She looked at him incredulously; the idea was nonsense. "You're crazy," she told him. "The weather can't be responsible for the way people feel, it's impossible." Yet, somewhere within her, she wanted to believe that it could. Feeling trapped, she began fumbling with her seatbelt and knocked on the partition. "Hey! Mr Driver? I'd like to get out here, please?"

The car came to a stop at the side of the road and Betty was already half out of the door, with Daniel in pursuit. She ran around a corner, hoping to find something familiar from which to get her bearings, and instead found herself heading down an unwelcoming alleyway, a dead end. Despite her intention to escape from Daniel's apparent insanity, she found herself very glad that he'd followed her. It wasn't the most salubrious place to get lost in.

Unfortunately, it meant that he had her completely cornered.

The rain was now coming down full pelt. Betty sought out the only shelter she could find, an overhanging fire escape, and stood beneath it, leaning against the wall defeatedly. Daniel approached her, wearing an expectant expression, and she rolled her eyes.

"All right," she conceded. "I guess that was a little stupid. But it's no more stupid than your idea."

"It's not stupid," he said, sounding like a petulant child. "Don't you remember, Betty? Don't you remember standing out in the street in the pouring rain, what I said to you?"

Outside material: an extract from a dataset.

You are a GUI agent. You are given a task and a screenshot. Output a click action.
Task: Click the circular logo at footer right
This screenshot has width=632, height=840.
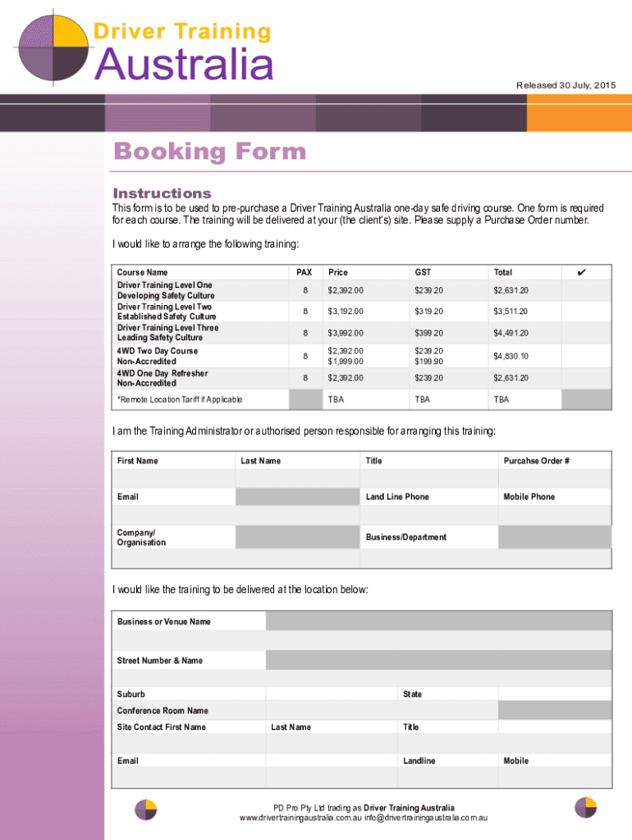pos(585,807)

She nodded. "Of course I do, Daniel. You don't forget something like that…" She sighed. "But I thought it was just… crazy talk. We were both exhausted."

She was right; in the plain light of morning, after some well-deserved sleep, things had seemed a lot more lucid. "Maybe so," he said, "and maybe I am crazy, but this feels real right now – as real as it did then." It was true; there was no way he was imagining the excitable percussion of his heartbeat as he stared at her, as he remembered that mind-numbing kiss from only a few nights ago.

"I… I know it does…" As much as she was loath to admit it, Daniel had a point. She could remember clearly their reunion in the street, his sudden confession, and the realisation that she'd fallen for him; the memory was easy when her heart was aching with need as much as it had then. She took a deep, cleansing breath, and felt slightly saner.

"Okay," she said calmly. "Let's take a time-out and think about this." Daniel looked at her expectantly, waiting for her to continue. "It was raining then, and it's raining now, but that doesn't necessarily mean the two are connected."

"How else can you explain it?" he asked.

She was starting to feel like she'd fallen into an episode of The X-Files. "I don't know. I can't."

Daniel was ready to try again. "Will you hear me out?" Betty nodded, too confused to argue. "I don't know what's going on, but all I know is when it started raining, I wanted you beside me. And right now, that's the only thing which matters. If this is a coincidence, I will never speak of it again… all I ask is you give me tonight." Noting that she didn't seem convinced, he added, "It'll be our secret."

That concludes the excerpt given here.